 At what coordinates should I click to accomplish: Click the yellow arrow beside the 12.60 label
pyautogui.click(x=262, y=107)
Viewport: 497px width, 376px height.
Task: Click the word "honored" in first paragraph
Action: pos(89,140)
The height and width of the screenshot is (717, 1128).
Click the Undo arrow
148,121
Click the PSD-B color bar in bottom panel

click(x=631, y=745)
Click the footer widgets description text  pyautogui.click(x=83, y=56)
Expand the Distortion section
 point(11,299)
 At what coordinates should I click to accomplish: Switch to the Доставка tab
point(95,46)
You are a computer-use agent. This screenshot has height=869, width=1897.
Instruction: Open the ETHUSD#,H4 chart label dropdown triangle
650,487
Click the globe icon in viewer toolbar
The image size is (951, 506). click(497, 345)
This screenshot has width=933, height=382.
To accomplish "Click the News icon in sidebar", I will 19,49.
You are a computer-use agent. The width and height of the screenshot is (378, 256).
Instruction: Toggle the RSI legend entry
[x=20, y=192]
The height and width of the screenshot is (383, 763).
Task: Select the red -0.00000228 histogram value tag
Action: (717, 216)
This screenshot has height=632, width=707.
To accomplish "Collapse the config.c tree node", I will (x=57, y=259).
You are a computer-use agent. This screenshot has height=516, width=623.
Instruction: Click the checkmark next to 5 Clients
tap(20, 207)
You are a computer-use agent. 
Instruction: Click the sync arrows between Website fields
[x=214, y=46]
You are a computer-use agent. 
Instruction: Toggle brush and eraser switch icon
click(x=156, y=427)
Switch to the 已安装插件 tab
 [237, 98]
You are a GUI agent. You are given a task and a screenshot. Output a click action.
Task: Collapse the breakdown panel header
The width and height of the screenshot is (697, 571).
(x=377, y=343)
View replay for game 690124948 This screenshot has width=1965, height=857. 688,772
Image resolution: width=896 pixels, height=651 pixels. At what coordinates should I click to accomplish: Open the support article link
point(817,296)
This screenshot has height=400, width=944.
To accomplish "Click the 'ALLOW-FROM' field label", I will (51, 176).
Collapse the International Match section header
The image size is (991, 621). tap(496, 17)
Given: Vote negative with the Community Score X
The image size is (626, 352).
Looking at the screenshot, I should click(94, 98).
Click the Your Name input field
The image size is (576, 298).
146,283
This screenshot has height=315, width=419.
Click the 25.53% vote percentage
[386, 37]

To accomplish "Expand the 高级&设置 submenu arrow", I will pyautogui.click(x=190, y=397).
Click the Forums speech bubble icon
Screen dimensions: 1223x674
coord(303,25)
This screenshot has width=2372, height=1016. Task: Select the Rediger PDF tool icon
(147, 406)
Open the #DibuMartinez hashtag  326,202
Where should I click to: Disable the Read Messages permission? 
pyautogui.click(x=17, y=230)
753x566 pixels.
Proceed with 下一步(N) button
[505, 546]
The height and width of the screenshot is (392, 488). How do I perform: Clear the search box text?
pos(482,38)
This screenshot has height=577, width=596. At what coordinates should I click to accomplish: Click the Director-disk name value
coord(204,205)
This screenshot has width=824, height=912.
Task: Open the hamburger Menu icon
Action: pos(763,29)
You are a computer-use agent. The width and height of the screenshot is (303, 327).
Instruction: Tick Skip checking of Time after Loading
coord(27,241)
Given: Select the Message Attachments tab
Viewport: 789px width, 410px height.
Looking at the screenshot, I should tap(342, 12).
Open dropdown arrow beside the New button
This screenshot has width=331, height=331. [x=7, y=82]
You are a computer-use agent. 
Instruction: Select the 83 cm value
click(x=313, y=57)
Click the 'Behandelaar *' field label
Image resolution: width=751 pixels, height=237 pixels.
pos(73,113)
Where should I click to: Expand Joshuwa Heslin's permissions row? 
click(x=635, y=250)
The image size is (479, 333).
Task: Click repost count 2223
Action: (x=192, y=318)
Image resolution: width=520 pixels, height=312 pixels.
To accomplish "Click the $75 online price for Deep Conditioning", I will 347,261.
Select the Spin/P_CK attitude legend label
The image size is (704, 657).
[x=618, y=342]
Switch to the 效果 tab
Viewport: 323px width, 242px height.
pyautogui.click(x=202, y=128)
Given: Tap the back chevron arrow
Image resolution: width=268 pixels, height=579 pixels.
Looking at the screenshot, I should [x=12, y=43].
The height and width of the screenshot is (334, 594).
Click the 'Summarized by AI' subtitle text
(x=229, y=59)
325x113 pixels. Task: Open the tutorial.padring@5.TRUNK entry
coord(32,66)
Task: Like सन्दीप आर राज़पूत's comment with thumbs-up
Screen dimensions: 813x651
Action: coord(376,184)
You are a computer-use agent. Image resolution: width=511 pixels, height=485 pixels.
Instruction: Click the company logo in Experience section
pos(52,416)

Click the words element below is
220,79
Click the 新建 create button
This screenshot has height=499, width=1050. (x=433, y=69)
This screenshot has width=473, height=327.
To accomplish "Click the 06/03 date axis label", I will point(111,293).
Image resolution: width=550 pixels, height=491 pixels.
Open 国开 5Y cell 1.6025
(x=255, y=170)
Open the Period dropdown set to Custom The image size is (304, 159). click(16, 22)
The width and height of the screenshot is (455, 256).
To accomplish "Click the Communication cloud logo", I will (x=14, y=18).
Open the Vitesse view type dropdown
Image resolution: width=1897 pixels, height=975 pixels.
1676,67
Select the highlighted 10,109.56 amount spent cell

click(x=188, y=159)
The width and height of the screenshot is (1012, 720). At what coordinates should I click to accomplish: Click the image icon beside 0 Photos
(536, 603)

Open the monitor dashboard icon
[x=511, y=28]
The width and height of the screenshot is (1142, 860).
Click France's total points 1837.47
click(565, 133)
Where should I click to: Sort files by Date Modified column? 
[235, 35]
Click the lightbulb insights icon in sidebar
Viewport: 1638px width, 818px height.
#####
▶ What needs to be done:
Each line above is to be copied exactly as written.

▶ Response:
 At what coordinates should I click to accomplish: Click the yellow arrow beside the 12.60 label
pyautogui.click(x=262, y=107)
Viewport: 497px width, 376px height.
Task: Click the word "honored" in first paragraph
Action: pos(89,140)
The height and width of the screenshot is (717, 1128).
Click the Undo arrow
148,121
Click the PSD-B color bar in bottom panel

click(x=631, y=745)
Click the footer widgets description text  pyautogui.click(x=83, y=56)
Expand the Distortion section
 point(11,299)
 At what coordinates should I click to accomplish: Switch to the Доставка tab
point(95,46)
You are a computer-use agent. This screenshot has height=869, width=1897.
Instruction: Open the ETHUSD#,H4 chart label dropdown triangle
650,487
Click the globe icon in viewer toolbar
The image size is (951, 506). click(497, 345)
This screenshot has width=933, height=382.
To accomplish "Click the News icon in sidebar", I will 19,49.
You are a computer-use agent. The width and height of the screenshot is (378, 256).
Instruction: Toggle the RSI legend entry
[x=20, y=192]
The height and width of the screenshot is (383, 763).
Task: Select the red -0.00000228 histogram value tag
Action: (717, 216)
This screenshot has height=632, width=707.
To accomplish "Collapse the config.c tree node", I will (x=57, y=259).
You are a computer-use agent. This screenshot has height=516, width=623.
Instruction: Click the checkmark next to 5 Clients
tap(20, 207)
You are a computer-use agent. 
Instruction: Click the sync arrows between Website fields
[x=214, y=46]
You are a computer-use agent. 
Instruction: Toggle brush and eraser switch icon
click(x=156, y=427)
Switch to the 已安装插件 tab
 [237, 98]
You are a GUI agent. You are given a task and a screenshot. Output a click action.
Task: Collapse the breakdown panel header
The width and height of the screenshot is (697, 571).
(x=377, y=343)
View replay for game 690124948 This screenshot has width=1965, height=857. 688,772
Image resolution: width=896 pixels, height=651 pixels. At what coordinates should I click to accomplish: Open the support article link
point(817,296)
This screenshot has height=400, width=944.
To accomplish "Click the 'ALLOW-FROM' field label", I will (51, 176).
Collapse the International Match section header
The image size is (991, 621). tap(496, 17)
Given: Vote negative with the Community Score X
The image size is (626, 352).
Looking at the screenshot, I should click(94, 98).
Click the Your Name input field
The image size is (576, 298).
146,283
This screenshot has height=315, width=419.
Click the 25.53% vote percentage
[386, 37]

To accomplish "Expand the 高级&设置 submenu arrow", I will pyautogui.click(x=190, y=397).
Click the Forums speech bubble icon
Screen dimensions: 1223x674
coord(303,25)
This screenshot has width=2372, height=1016. Task: Select the Rediger PDF tool icon
(147, 406)
Open the #DibuMartinez hashtag  326,202
Where should I click to: Disable the Read Messages permission? 
pyautogui.click(x=17, y=230)
753x566 pixels.
Proceed with 下一步(N) button
[505, 546]
The height and width of the screenshot is (392, 488). How do I perform: Clear the search box text?
pos(482,38)
This screenshot has height=577, width=596. At what coordinates should I click to accomplish: Click the Director-disk name value
coord(204,205)
This screenshot has width=824, height=912.
Task: Open the hamburger Menu icon
Action: pos(763,29)
You are a computer-use agent. The width and height of the screenshot is (303, 327).
Instruction: Tick Skip checking of Time after Loading
coord(27,241)
Given: Select the Message Attachments tab
Viewport: 789px width, 410px height.
Looking at the screenshot, I should tap(342, 12).
Open dropdown arrow beside the New button
This screenshot has width=331, height=331. [x=7, y=82]
You are a computer-use agent. 
Instruction: Select the 83 cm value
click(x=313, y=57)
Click the 'Behandelaar *' field label
Image resolution: width=751 pixels, height=237 pixels.
pos(73,113)
Where should I click to: Expand Joshuwa Heslin's permissions row? 
click(x=635, y=250)
The image size is (479, 333).
Task: Click repost count 2223
Action: (x=192, y=318)
Image resolution: width=520 pixels, height=312 pixels.
To accomplish "Click the $75 online price for Deep Conditioning", I will 347,261.
Select the Spin/P_CK attitude legend label
The image size is (704, 657).
[x=618, y=342]
Switch to the 效果 tab
Viewport: 323px width, 242px height.
pyautogui.click(x=202, y=128)
Given: Tap the back chevron arrow
Image resolution: width=268 pixels, height=579 pixels.
Looking at the screenshot, I should [x=12, y=43].
The height and width of the screenshot is (334, 594).
Click the 'Summarized by AI' subtitle text
(x=229, y=59)
325x113 pixels. Task: Open the tutorial.padring@5.TRUNK entry
coord(32,66)
Task: Like सन्दीप आर राज़पूत's comment with thumbs-up
Screen dimensions: 813x651
Action: coord(376,184)
You are a computer-use agent. Image resolution: width=511 pixels, height=485 pixels.
Instruction: Click the company logo in Experience section
pos(52,416)

Click the words element below is
220,79
Click the 新建 create button
This screenshot has height=499, width=1050. (x=433, y=69)
This screenshot has width=473, height=327.
To accomplish "Click the 06/03 date axis label", I will point(111,293).
Image resolution: width=550 pixels, height=491 pixels.
Open 国开 5Y cell 1.6025
(x=255, y=170)
Open the Period dropdown set to Custom The image size is (304, 159). click(16, 22)
The width and height of the screenshot is (455, 256).
To accomplish "Click the Communication cloud logo", I will (x=14, y=18).
Open the Vitesse view type dropdown
Image resolution: width=1897 pixels, height=975 pixels.
1676,67
Select the highlighted 10,109.56 amount spent cell

click(x=188, y=159)
The width and height of the screenshot is (1012, 720). At what coordinates should I click to accomplish: Click the image icon beside 0 Photos
(536, 603)

Open the monitor dashboard icon
[x=511, y=28]
The width and height of the screenshot is (1142, 860).
Click France's total points 1837.47
click(565, 133)
Where should I click to: Sort files by Date Modified column? 
[235, 35]
Click the lightbulb insights icon in sidebar
Viewport: 1638px width, 818px height.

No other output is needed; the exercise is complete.